WHAT IS EXPECTED: Decide whether each statement below agrees with the article on holiday hazards, answering yes or no and quoting the deciding words from the article. (a) The American Academy of Ophthalmology reports several hundred emergency room visits each year for eye injuries from champagne corks. (b) When removing the cork, one should turn the cork rather than the bottle. (c) Nicotine causes the esophageal valve to relax.

SELECTED EXTRACT:
◆ ◆ ◆ ◆
Beware the danger lurking behind the cork -- and fork -- during the holiday season.

Bottles of bubbly and one too many forkfuls of holiday food could lead to a trip to the hospital or at least serious discomfort.

With a simple pop a cork can become a dangerous flying projectile, according to doctors at Saint John's Health Center. Doctors also caution that excess munching on goodies like cookies, chocolates and golden brown ham can lead to unpleasant cases of holiday heartburn.

Several hundred people are sent to the emergency room with flying-champagne-cork related eye injuries each year, according to the American Academy of Ophthalmology.

Unlike a basketball hurtling toward your face, a cork is just small enough to fly past facial bones that usually protect eyes from larger objects, Kino said in a statement. The force of a popped cork can cause severe eye damage, such as bleeding or even a rupture, as well as painful surface damage like a black eye.

Stuffing yourself with goodies also may not bode well for your body. Certain foods like chocolates, tomato sauces and fatty foods may trigger heartburn, an unpleasant feeling that occurs when stomach acid bubbles back up the esophagus. This happens when the ring-like valve separating the stomach and esophagus becomes slack or is under excess pressure.

"Over-the-counter medications may alleviate heartburn during the holidays," said Dr. Danice Hertz, a gastroenterologist at Saint John's Health Center. "While that may be fine as a short-term remedy, simple changes in lifestyle may prove more effective in the long run, particularly if you suffer from heartburn more than once a week."

To avoid cork and fork related incidents check out the helpful tips below, provided by Kino and Hertz.

Popping the Cork:

  • Keep the bottle cold since a warm bottle is more likely to pop unexpectedly. Besides, the champagne tastes better cold.
  • Remove the foil over the cork and carefully remove the wire hood while holding down the cork with the palm of your hand.
  • Cover the entire top of the bottle with a towel or cloth napkin and tilt it away from yourself and others at a 45 degree angle. Grasp the cork firmly and slowly twist to break the seal. If the cork won't twist, place the bottle under cool tap water for about 20 seconds, then repeat the twisting method described.
  • With one hand, hold the cork and gently turn the bottle in one direction. Turn the bottle and not the cork. Pull slightly upward until the cork is nearly out of the bottleneck. Then, using slight downward pressure of a controlled "roll," pull the cork completely out with a hissing noise and a soft "pop."

Avoiding heartburn long after the holidays:

  • Lose Weight -- Excess weight increases pressure on the diaphragm and forces the esophageal valve open when it should be closed. Losing weight is a simple and effective first step in treating chronic heartburn.
  • Pregnancy -- Pregnant women suffer from heartburn for much the same reason as the obese. While they don't have the option of losing weight during pregnancy, they can find comfort in knowing that the problem will subside with the birth of the baby.
  • Smoking and Alcohol -- The nicotine in cigarettes causes the esophageal valve to relax. Quitting smoking may take care of the problem. Alcohol can also cause the valve to become lazy and ineffective.
  • Food -- Spearmint, peppermint and fatty foods, along with foods high in acid and spices, coffee and carbonated drinks, are all known to irritate damaged esophageal linings. Avoiding foods that are known irritants to you may help prevent heartburn.
  • Hiatal Hernia -- To reach the stomach the esophagus must pass through an opening (hiatus) in the diaphragm, a large sheet of muscle separating the chest and stomach. A hiatal hernia occurs when a part of the stomach pushes through the this opening into the chest cavity. While hiatal hernias often cause no symptoms, for those who do have symptoms, heartburn is a common complaint.
This article originally ran in The Lookout on Dec. 22, 1999.
◆ ◆ ◆ ◆
Stored data:
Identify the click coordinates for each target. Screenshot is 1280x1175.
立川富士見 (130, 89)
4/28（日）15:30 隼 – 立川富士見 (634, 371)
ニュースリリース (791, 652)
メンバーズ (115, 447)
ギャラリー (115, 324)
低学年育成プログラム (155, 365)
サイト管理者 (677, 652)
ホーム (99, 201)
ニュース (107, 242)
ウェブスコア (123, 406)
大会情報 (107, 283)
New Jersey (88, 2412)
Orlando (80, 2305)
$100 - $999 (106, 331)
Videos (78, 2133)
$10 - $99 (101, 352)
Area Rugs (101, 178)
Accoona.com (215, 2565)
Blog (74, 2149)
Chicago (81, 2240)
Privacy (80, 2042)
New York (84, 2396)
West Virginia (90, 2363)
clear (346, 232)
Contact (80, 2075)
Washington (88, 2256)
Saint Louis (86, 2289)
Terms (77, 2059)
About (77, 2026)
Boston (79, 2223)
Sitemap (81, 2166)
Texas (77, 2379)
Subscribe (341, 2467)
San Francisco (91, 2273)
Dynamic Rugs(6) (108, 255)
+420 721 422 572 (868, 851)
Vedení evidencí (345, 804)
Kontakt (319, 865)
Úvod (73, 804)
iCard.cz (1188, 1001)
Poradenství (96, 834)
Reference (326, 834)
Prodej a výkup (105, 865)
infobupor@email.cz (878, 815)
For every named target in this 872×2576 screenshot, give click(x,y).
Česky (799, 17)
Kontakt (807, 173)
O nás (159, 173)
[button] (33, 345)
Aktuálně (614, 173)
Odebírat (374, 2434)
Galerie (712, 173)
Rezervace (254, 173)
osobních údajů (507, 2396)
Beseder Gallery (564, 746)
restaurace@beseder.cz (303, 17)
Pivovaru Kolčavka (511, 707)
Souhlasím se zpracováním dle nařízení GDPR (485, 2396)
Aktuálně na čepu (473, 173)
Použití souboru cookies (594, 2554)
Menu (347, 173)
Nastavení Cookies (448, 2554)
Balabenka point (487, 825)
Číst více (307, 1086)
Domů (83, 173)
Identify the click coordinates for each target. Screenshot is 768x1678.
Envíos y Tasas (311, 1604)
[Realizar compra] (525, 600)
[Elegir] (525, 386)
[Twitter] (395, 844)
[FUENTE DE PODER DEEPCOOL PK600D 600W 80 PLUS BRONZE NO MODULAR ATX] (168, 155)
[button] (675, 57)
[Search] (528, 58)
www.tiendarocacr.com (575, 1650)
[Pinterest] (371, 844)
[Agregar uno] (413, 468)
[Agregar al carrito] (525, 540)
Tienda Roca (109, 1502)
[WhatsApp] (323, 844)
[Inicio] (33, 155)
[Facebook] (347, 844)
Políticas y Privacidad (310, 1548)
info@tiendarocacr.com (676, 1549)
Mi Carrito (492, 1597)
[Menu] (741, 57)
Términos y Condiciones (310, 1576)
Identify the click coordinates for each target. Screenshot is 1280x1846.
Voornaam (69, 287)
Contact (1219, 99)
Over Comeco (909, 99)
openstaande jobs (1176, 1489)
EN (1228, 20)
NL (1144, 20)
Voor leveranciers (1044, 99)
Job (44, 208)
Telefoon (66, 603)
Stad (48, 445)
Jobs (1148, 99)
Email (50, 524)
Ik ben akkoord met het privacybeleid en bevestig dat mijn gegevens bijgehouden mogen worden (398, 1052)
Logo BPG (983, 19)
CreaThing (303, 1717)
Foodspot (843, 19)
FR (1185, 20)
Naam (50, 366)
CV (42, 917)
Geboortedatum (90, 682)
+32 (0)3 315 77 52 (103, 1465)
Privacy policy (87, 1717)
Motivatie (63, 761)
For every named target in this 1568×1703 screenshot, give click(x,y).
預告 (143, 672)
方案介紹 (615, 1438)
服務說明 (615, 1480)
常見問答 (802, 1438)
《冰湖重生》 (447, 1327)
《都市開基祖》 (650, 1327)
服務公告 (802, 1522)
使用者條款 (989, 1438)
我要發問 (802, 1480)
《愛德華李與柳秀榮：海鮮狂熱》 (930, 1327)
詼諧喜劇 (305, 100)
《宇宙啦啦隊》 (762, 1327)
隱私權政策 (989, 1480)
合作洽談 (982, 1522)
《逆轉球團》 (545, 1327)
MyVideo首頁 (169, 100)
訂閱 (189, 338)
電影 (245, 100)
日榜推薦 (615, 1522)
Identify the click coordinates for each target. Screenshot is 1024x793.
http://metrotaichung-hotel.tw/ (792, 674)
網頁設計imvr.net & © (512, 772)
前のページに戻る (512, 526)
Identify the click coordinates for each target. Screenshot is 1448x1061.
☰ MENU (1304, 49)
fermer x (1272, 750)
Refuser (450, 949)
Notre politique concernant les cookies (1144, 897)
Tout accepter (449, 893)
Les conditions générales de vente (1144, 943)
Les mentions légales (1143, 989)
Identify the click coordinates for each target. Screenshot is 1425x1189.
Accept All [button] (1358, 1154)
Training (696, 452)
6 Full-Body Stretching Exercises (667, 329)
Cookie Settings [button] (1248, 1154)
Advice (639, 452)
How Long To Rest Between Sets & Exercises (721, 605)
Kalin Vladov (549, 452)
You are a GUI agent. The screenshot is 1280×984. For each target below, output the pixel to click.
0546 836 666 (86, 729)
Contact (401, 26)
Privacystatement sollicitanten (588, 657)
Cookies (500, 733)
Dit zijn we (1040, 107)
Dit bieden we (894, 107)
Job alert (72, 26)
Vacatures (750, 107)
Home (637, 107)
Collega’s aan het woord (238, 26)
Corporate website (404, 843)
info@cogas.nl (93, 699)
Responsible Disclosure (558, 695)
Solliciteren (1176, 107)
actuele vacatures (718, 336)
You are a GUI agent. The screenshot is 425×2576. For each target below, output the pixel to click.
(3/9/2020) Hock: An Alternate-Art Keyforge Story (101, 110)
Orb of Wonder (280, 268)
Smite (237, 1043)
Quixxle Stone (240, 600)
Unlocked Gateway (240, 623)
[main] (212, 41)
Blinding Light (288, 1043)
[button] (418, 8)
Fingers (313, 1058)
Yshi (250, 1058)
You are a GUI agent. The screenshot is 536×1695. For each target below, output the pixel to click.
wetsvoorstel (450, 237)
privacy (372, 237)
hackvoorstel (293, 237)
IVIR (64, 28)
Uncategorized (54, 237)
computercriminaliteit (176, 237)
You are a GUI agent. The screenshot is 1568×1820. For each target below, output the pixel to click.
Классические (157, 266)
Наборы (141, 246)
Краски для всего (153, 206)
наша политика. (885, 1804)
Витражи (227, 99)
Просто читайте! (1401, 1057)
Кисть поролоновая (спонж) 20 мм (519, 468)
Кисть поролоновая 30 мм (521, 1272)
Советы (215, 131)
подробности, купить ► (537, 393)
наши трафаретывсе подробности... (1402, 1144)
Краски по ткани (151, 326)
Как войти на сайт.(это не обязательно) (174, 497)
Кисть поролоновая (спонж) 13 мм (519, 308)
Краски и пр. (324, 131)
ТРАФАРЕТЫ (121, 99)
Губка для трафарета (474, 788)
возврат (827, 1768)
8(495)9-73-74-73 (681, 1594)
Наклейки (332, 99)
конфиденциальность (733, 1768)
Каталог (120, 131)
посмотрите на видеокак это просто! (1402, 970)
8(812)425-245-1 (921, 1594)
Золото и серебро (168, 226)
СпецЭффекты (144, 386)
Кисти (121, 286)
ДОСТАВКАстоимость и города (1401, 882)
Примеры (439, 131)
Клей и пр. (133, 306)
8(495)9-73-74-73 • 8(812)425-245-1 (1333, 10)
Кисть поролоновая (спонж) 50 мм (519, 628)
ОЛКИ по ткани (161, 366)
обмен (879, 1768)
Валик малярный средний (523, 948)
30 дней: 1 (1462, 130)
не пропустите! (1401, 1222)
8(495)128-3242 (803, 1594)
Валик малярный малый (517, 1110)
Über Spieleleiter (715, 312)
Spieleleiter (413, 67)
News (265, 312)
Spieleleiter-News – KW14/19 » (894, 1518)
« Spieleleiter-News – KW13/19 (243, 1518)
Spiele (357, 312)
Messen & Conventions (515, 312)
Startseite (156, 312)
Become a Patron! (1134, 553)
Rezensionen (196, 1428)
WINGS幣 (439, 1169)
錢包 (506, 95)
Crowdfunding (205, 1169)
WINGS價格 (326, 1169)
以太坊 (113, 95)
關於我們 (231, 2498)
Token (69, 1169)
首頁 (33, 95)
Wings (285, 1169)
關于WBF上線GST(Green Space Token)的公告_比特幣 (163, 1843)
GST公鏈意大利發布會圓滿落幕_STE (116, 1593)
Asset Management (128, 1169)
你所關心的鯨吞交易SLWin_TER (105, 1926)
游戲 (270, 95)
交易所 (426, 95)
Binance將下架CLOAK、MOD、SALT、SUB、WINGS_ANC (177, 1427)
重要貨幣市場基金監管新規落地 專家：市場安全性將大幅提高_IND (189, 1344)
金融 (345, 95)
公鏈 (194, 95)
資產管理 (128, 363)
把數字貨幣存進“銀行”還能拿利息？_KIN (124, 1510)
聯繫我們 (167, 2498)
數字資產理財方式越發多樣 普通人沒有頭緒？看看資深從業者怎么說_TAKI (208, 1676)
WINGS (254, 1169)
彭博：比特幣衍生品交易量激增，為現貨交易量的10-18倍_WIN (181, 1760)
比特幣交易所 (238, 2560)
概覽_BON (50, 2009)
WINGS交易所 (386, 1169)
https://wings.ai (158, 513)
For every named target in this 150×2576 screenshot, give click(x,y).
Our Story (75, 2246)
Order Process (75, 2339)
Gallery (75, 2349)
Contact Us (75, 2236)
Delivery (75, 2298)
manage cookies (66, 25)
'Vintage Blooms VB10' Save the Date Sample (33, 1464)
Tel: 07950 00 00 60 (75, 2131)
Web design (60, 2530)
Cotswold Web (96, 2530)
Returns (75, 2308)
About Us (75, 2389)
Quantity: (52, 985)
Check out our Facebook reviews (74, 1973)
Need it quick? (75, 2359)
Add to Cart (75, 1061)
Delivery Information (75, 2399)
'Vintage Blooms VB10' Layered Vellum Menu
◆ ◆ ◆ ◆
ANSWER BOX:
(a) Yes: "Several hundred people are sent to the emergency room with flying-champagne-cork related eye injuries each year, according to the American Academy of Ophthalmology."
(b) No: "Turn the bottle and not the cork."
(c) Yes: "The nicotine in cigarettes causes the esophageal valve to relax."